Readers of The Brussels Journal are a natural audience for Wolf’s novels. I hope that they will buy them and read them. They might also like to browse Wolf’s website, AWOL Civilization.
[i] I use the term Gnostic after Eric Voegelin’s usage – to designate the claim of antinomian radicals to possess special counterintuitive knowledge having no basis in experience or received wisdom, by virtue of which they arrogate to themselves the privilege to reconstruct, not merely society, and not merely the defective consciences of the unenlightened, but reality itself. In antiquity, Gnosticism appeared as militant world-rejection, organized in secretive brotherhoods with elaborate internal distinctions of rank. Augustine’s description of the Manichaeans in his Confessions is the classic account. In modernity, Gnosticism reappears first as Puritanism and then as revolutionary politics, the latter always characterized by counterintuitive doctrines that define the correct attitudes and positions on any issue. According to Voegelin, a salient gesture of Gnosticism as it attains influence is to prohibit questions that might cast doubt on the doctrine. In a contemporary context, we find that such ideas as global warming and the mystic meaning of race or gender are shielded from critical inquiry in just this way, under the intimidating strictures of political correctness. (See Voegelin, Science Politics and Gnosticism.)

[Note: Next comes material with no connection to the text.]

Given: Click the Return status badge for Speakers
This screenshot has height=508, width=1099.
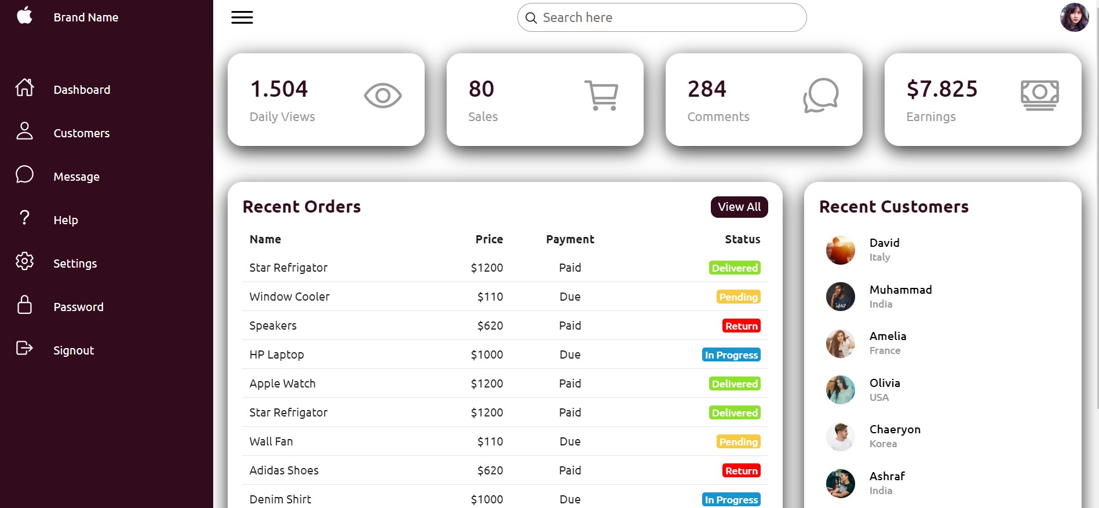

[ii] Multiculturalism is therefore also much less than it seems, since it has no actual interest in the “diversity” that it purports to celebrate, its actual goal being severely measured doctrinal uniformity. The doctrine is specifically anti-Jewish, anti-Christian, anti-Philosophical, and anti-reality: it attacks and would undo every feature of the prosperous, open society that had developed, as of a century ago – that is, in the period just before World War One – out of the fortuitous mixture of Greek philosophy, Jewish ethics, Christian post-tribal morality, and Gothic feudal responsibility, that produced the specifically Western way of life. In the shaken vestiges of that optimal society, after countless new wars and upheavals, Westerners continue, dispiritedly, to live. Multiculturalism feeds on the démorale of the West. The program of multiculturalism entails the obliteration of the intellectually and morally autonomous individual on whose private judgments the operation of complex, large-scale, free communities depends; the same program entails the destruction of knowledge, on which private judgment is based, and its replacement by the nescience of epistemological relativism. In essence, multiculturalism is a form of tribal atavism and a form of puritanical totalitarianism all at once, which explains the tacit (sometimes not so tacit) alliance of multiculturalists and Islamists.